Bryan Ellis Investing Letter – Mortgage lenders in Nevada are fighting homeowners’ associations (HOAs) in the state for their lives – or at least their livelihoods – thanks to a ruling from the Nevada Supreme Court declaring that HOA liens have superiority over home loans and can legally “extinguish a first deed of trust non-judicially on a residential property.” In short, an HOA can legally foreclose on a property with delinquent HOA dues or fines without going through the courts and, once the property is sold, the borrower no longer has a legal obligation to repay the mortgage loan, although funds from the sale may be used to satisfy part or all of the debt. Not surprisingly, mortgage lenders are quite alarmed by this ruling, which they say could “spell disaster for the mortgage industry as a whole”.

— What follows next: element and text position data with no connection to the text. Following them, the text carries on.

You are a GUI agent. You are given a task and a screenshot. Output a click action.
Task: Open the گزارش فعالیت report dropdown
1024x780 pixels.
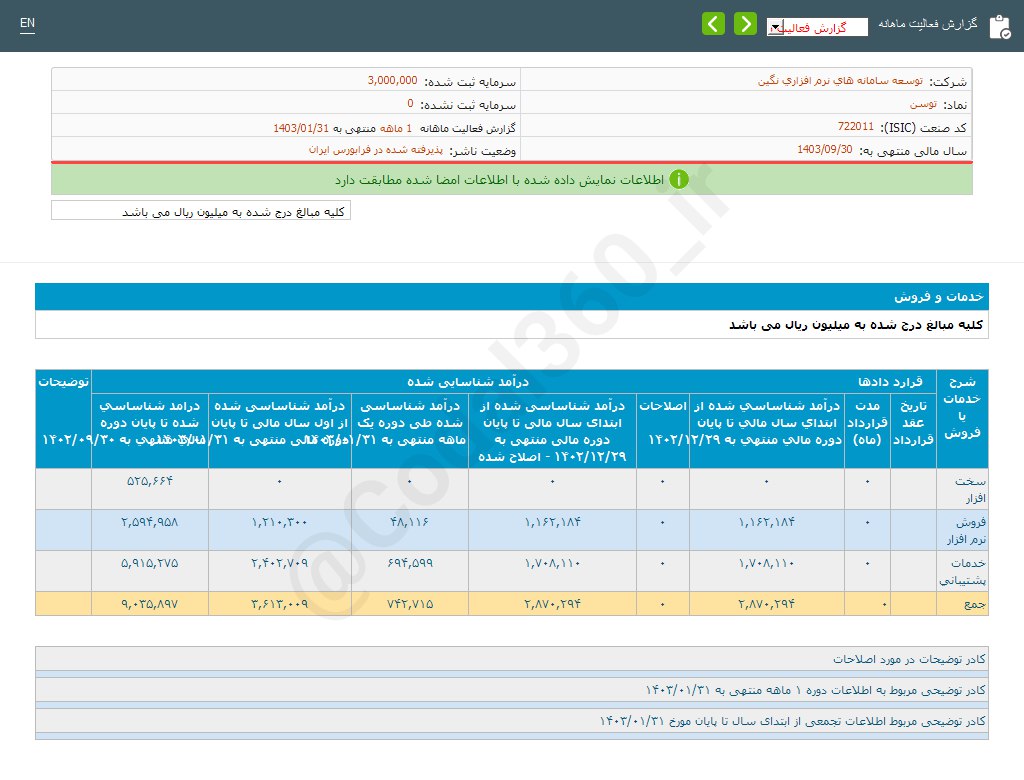pos(817,27)
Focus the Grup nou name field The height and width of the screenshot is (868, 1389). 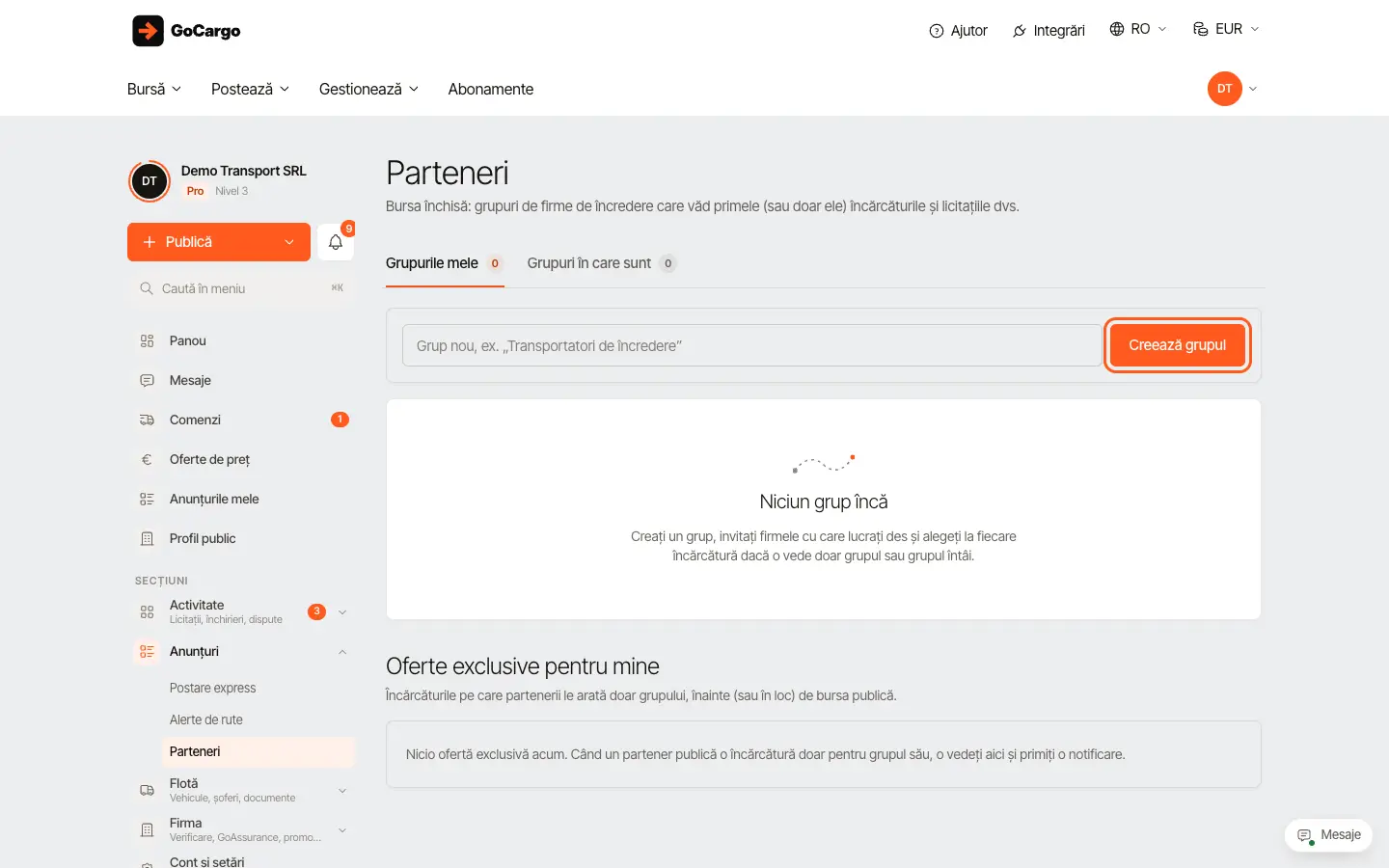(752, 345)
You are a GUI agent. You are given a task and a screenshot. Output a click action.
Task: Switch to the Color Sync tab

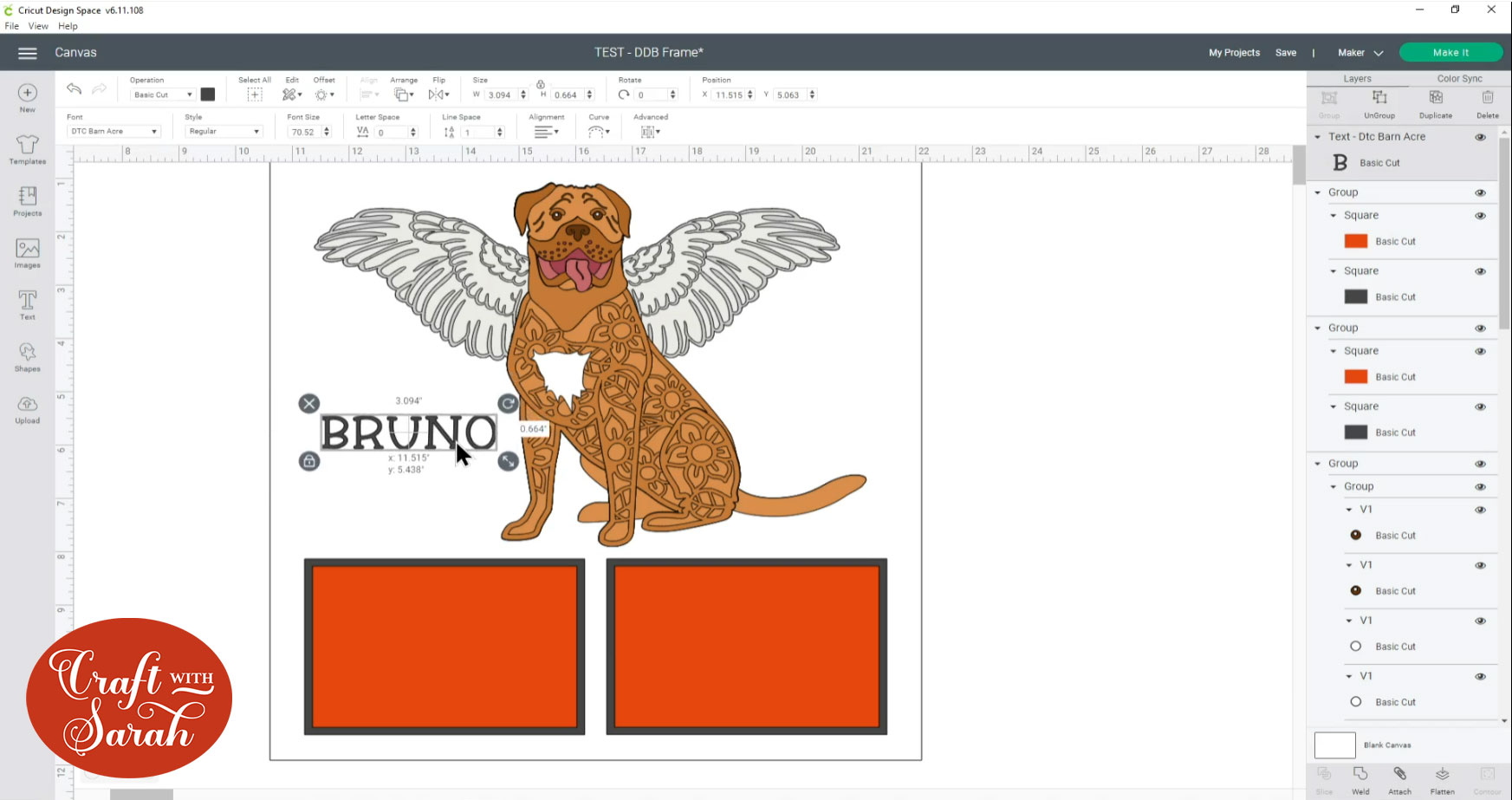(x=1459, y=78)
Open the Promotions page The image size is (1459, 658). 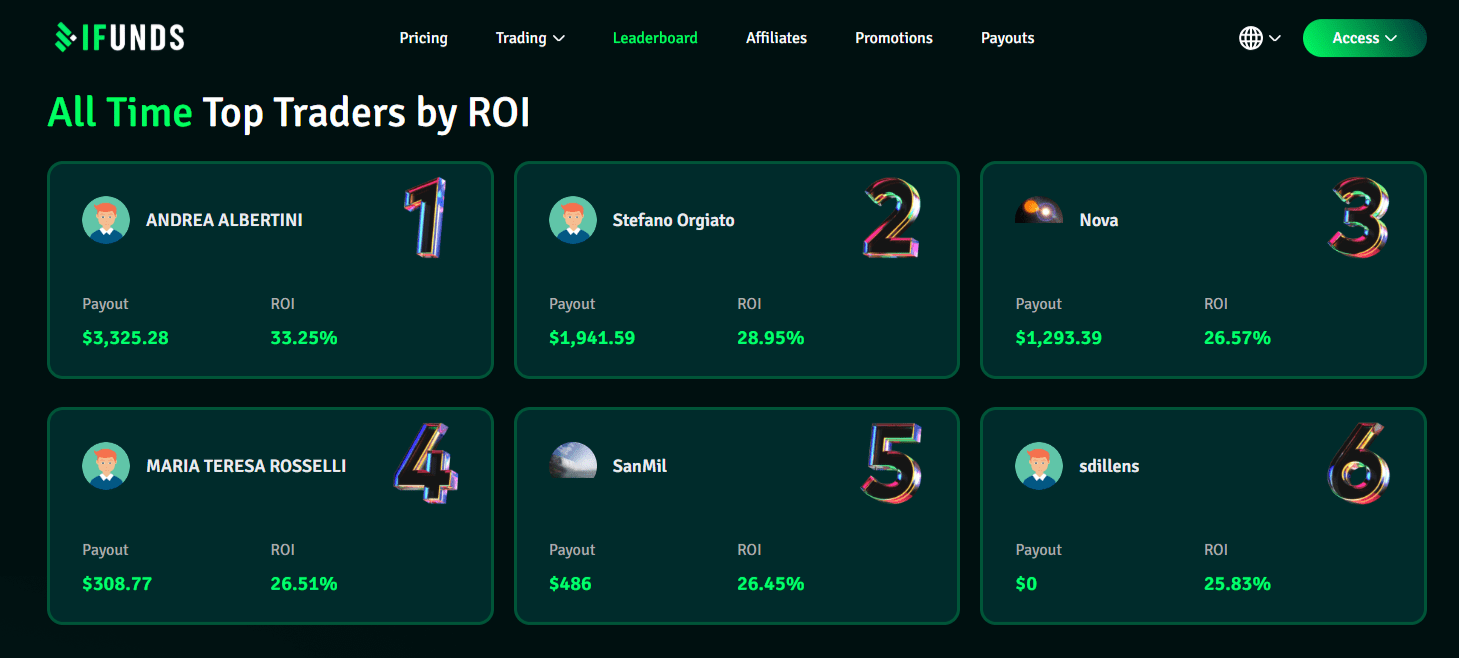tap(893, 38)
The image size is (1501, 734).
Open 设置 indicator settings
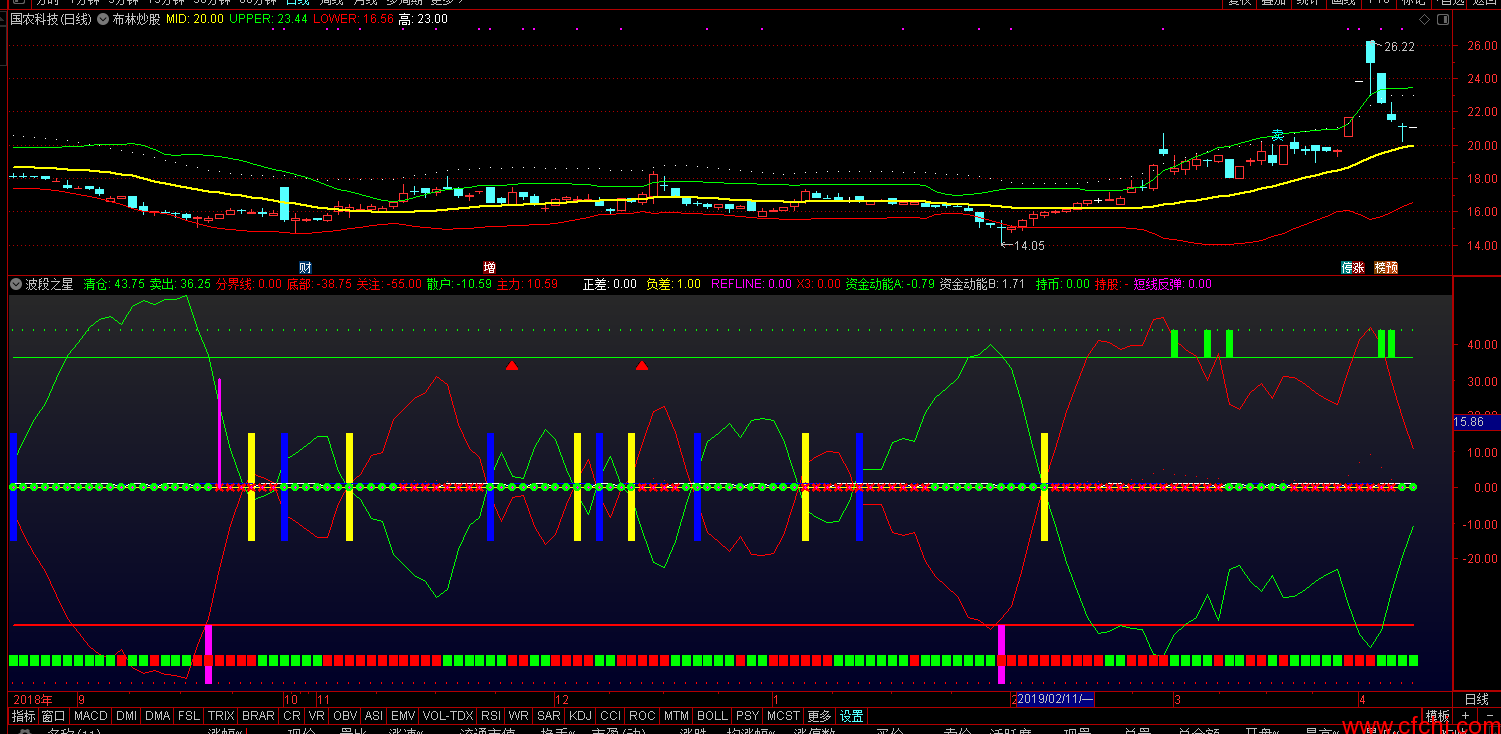point(851,716)
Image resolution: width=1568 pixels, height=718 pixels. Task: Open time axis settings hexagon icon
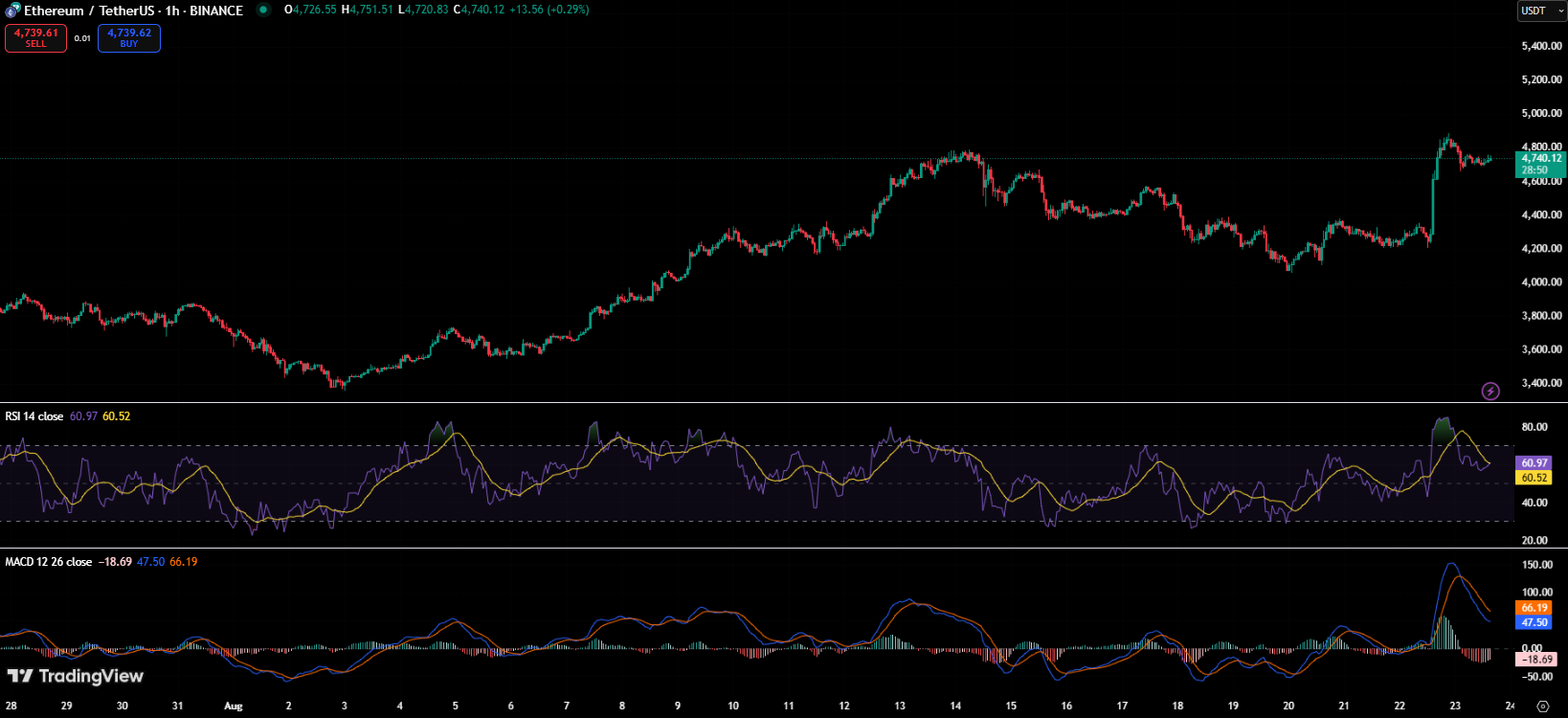[x=1542, y=707]
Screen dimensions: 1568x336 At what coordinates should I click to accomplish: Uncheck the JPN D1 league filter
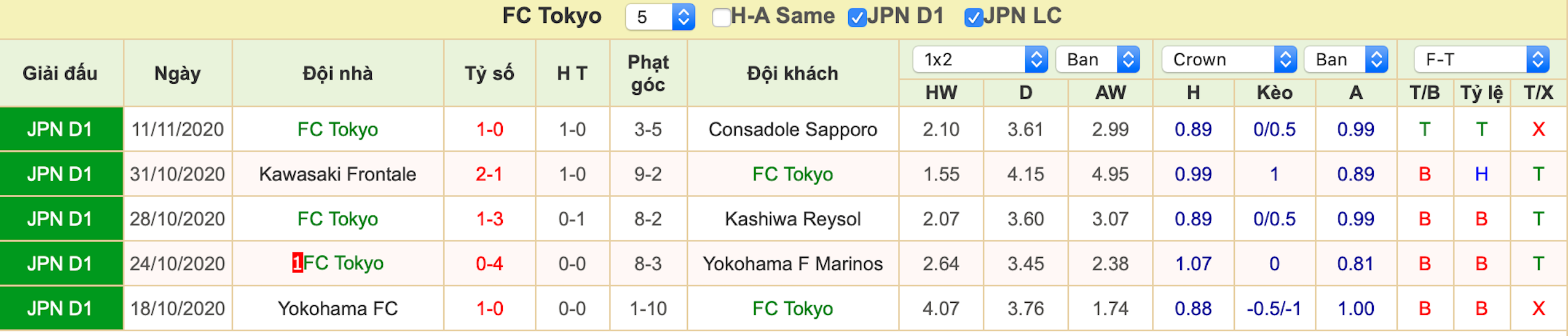coord(857,17)
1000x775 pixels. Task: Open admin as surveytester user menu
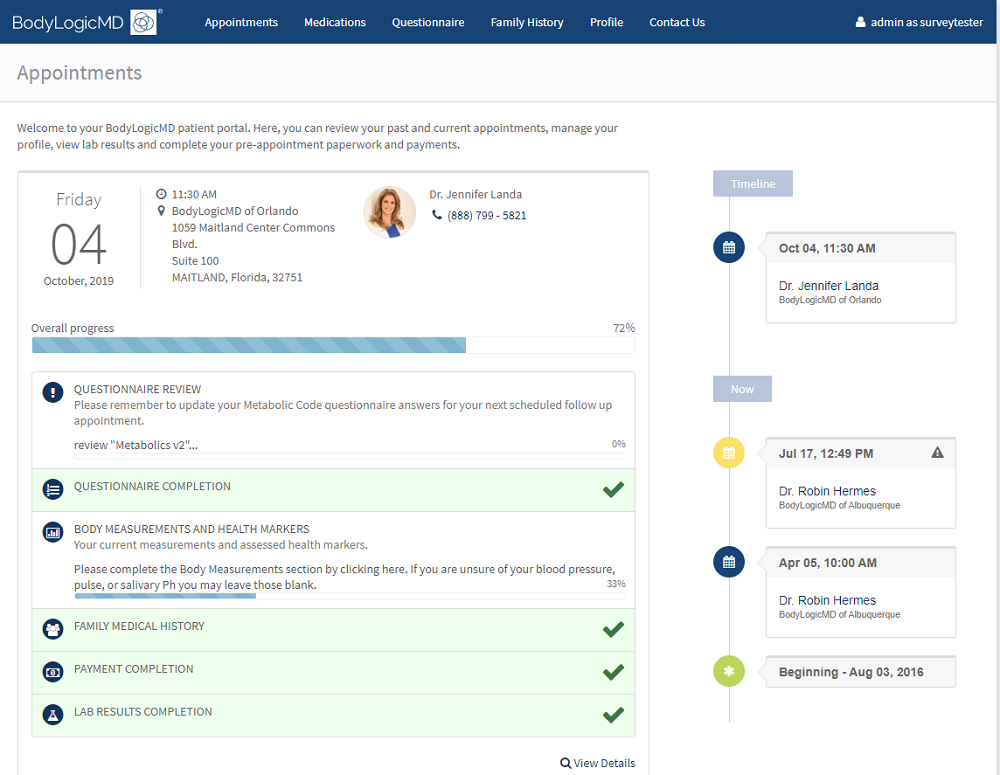[922, 22]
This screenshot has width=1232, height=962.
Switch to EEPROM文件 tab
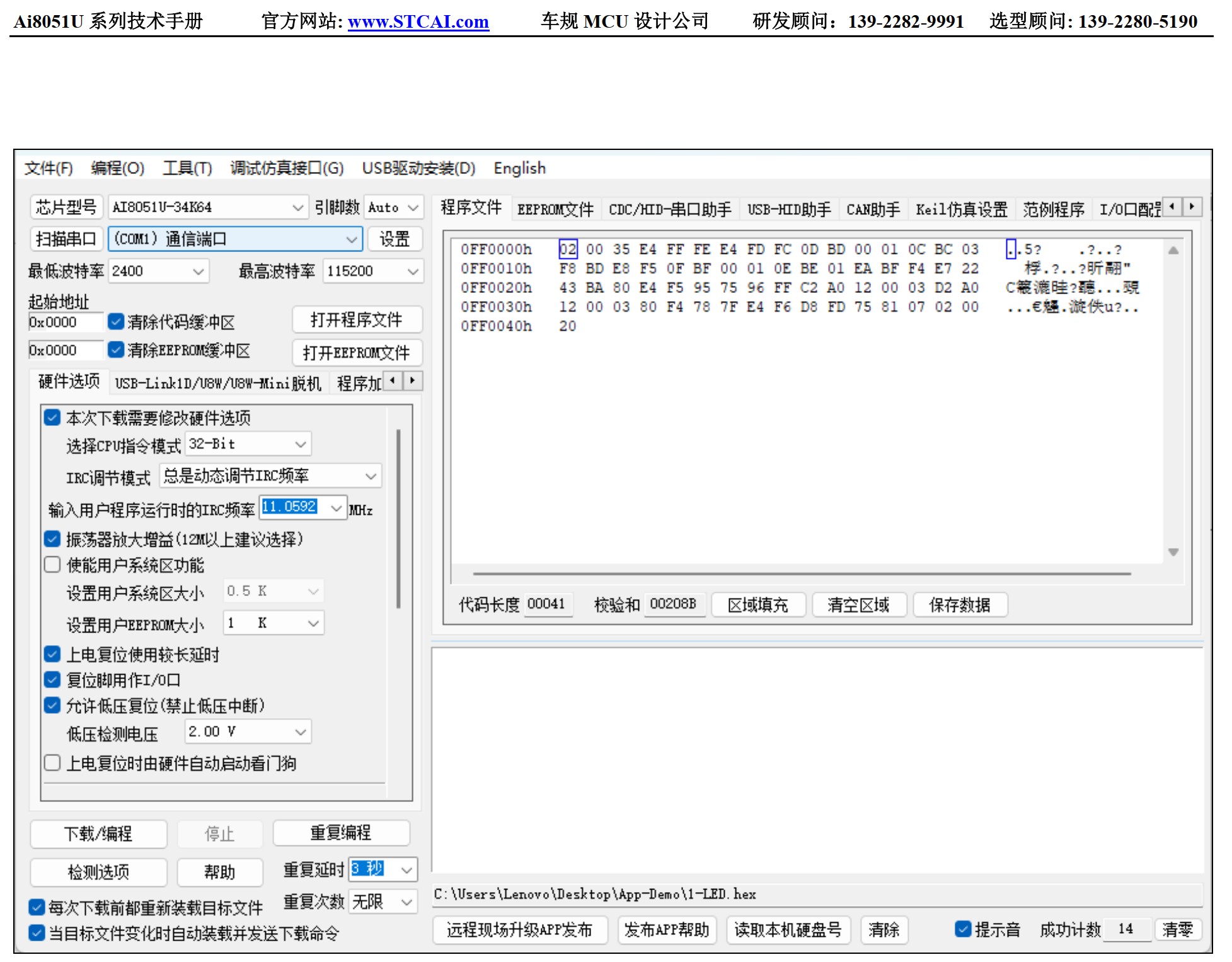[555, 209]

The ramifications of the ruling are clearly evident in one of the cases that the Nevada Supreme Court deemed “central” to the issue. A Nevada HOA sold a Las Vegas home with an $885,000 note on it for $6,000 in order to recoup delinquent HOA fees. The investment firm that purchased the property was able to successfully block Bank of America from foreclosing and auctioning off the property again after the investors made the purchase from the HOA, arguing that the mortgage had been extinguished by the HOA auction. The Supreme Court agreed, saying that Bank of America should have paid off the HOA lien if it did not want the loan extinguished. The Mortgage Bankers Association (MBA) has since stepped in to note that in many cases, HOAs will not disclose the amount of delinquent fees owed and also do not have to accept payment from lenders.
While mortgage lenders are not fans of the Nevada policy, real estate investors definitely are. “This is one of the greatest returns in real estate that I’ve ever seen,” crowed the director of one investment firm that promptly purchased multiple Nevada properties at HOA foreclosure auctions. However, warned David Stevens, president of the MBA, “If the decision stands, banks will have to account for it by raising mortgage rates in Nevada.” Another investor fired back at Stevens, saying simply, “Lenders should have been aware of this risk”.
WHAT WE THINK: It’s hard to come in on the side of HOAs for much of any reason, but if you think the state Supreme Court decision will stand, it’s definitely time to start buying in Nevada. With investors reporting paying about $11,000 for homes work nearly $200,000 thanks to this new rule, the returns would truly be hard to beat. We also think that just as in the case of property tax liens, lenders should be prepared to pay delinquent HOA dues in order to keep up their interest in a property. However, HOAs are notorious for bending and breaking existing rules or just making up their own, so we do not doubt that this ruling is ripe for abuse by HOAs wanting to make some quick money.